_TEXTO APRESENTADO:_
--------------------------------------------------
Considerando que é impossível estabelecer com absoluta certeza o local e momento de contaminação por COVID-19 e, considerando o maior grau de exposição dos profissionais de saúde, não há que se impor ao trabalhador o ônus de comprovar que sua infecção foi ocupacional, por ser oneroso demais, caracterizando-se como prova impossível.

Não podemos desconsiderar que são graves os efeitos da pandemia de COVID-19 e que estamos diante de um aumento nos casos de infecção no Estado.

Também, é preciso ressaltar o risco elevado dos profissionais da saúde que laboram diretamente com os infectados em serem também contaminados.

Os profissionais da saúde merecem todo o respeito da sociedade e toda a proteção do Estado, diante dos desafios diários que passam todos os dias a enfrentar esta pandemia que assola a humanidade.
--------------------------------------------------
_Itens armazenados:_
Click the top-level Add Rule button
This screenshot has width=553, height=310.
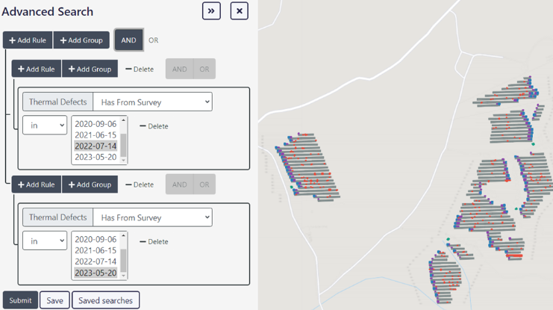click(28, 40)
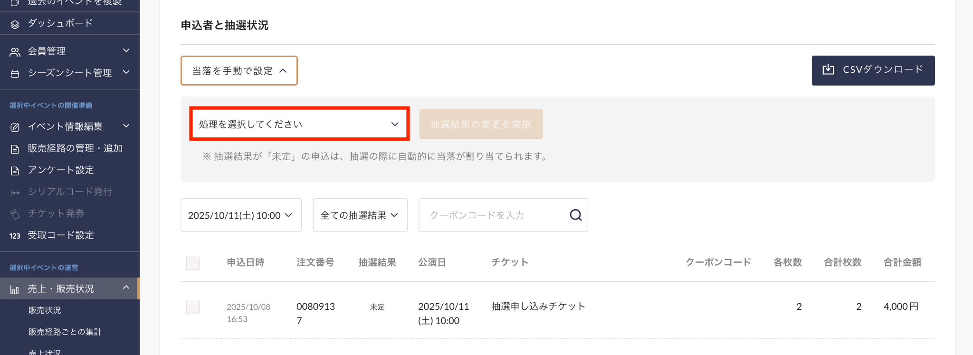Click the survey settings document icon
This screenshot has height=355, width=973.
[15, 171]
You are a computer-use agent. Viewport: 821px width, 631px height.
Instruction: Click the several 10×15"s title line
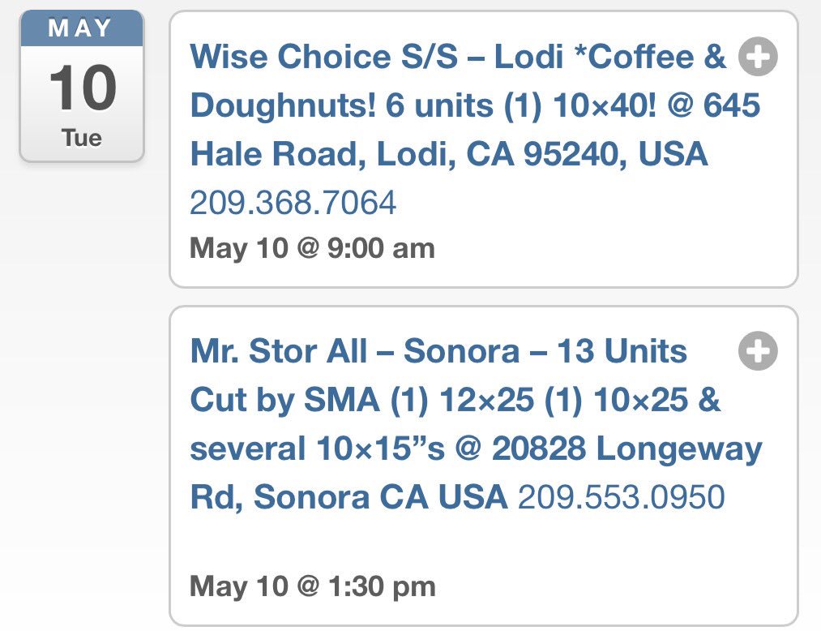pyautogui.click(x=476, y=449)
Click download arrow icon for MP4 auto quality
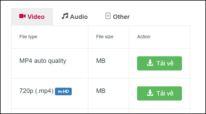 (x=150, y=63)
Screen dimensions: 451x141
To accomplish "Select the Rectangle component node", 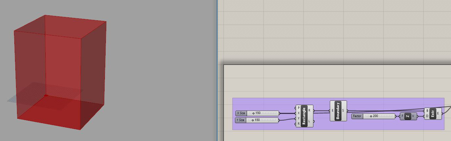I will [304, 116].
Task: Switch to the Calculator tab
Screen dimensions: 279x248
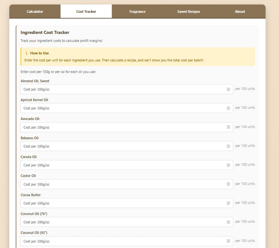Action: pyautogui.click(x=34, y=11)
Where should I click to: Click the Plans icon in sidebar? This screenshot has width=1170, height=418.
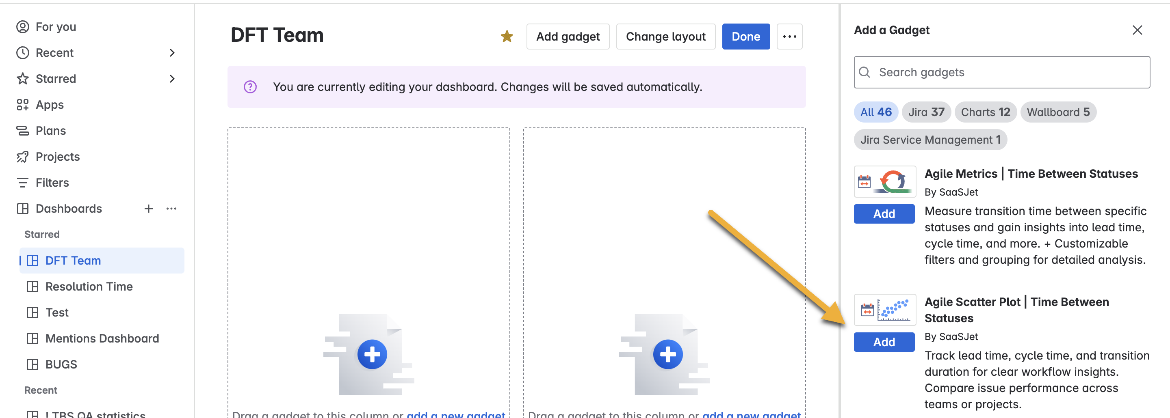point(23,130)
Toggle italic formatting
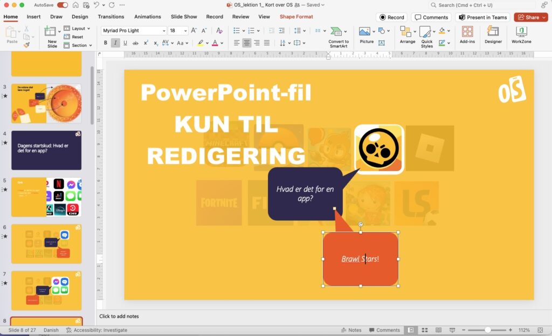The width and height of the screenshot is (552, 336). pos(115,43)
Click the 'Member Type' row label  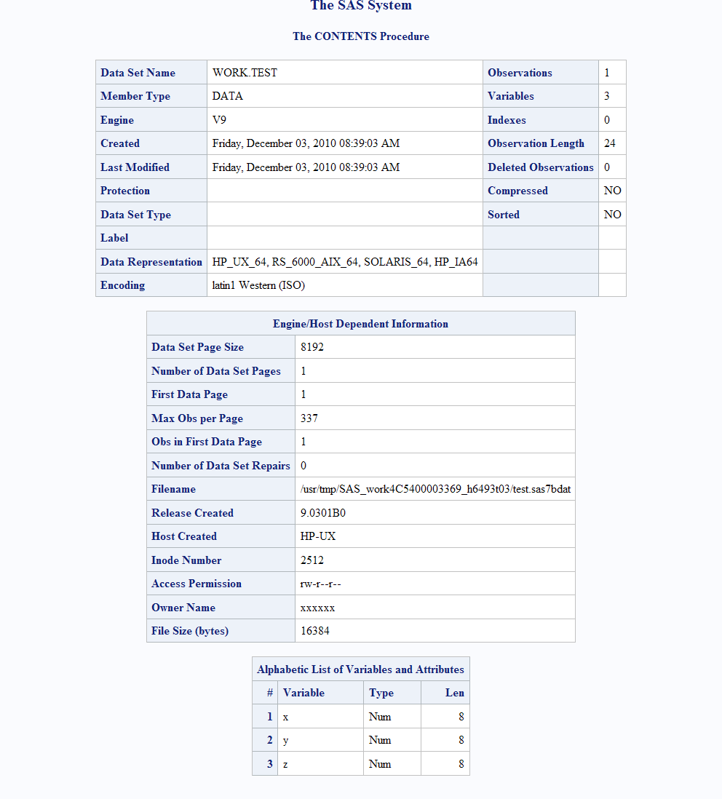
--------------------------------------------------
_EXERCÍCIOS:_
**1)** Segundo o texto sobre a COVID-19 e os profissionais de saúde, por que o trabalhador não deve ter o ônus de comprovar que sua infecção foi ocupacional? Responda em uma a três frases.
**2)** Escreva a continuação do texto sobre a COVID-19 e os profissionais de saúde a partir do último parágrafo.

_RESPOSTAS:_
**1)** Porque é impossível estabelecer com absoluta certeza o local e o momento da contaminação por COVID-19, e os profissionais de saúde têm maior grau de exposição. Exigir essa comprovação seria oneroso demais e configuraria uma prova impossível.

**2)**
Quanto ao reconhecimento do COVID-19 como doença ocupacional, o Supremo Tribunal Federal (STF), por maioria dos votos, fixou a possibilidade de caracterização desta doença como de origem ocupacional, ao suspender a eficácia do artigo 29 da Medida Provisória nº 927, especialmente no caso dos trabalhadores da saúde.

Importante destacar que o art. 169 da CLT determina a emissão da comunicação de acidente do trabalho (CAT) mesmo em caso de suspeita de relação causal entre a doença e o trabalho, justamente porque há hipóteses em que o risco está fortemente presente na atividade, como é o caso dos trabalhadores da saúde.

Ademais, exigir a comprovação da existência de nexo causal entre a doença e o trabalho, no caso de vírus, seria impossível, pois como provar que o vírus que infectou o trabalhador não foi transmitido no local de trabalho? Portanto, plausível que os profissionais que estão na linha de frente trabalhando diretamente com os infectados da Covid-19, acaso contaminados, o tenham sido em razão do trabalho, presumindo-se a causalidade entre a doença e o trabalho.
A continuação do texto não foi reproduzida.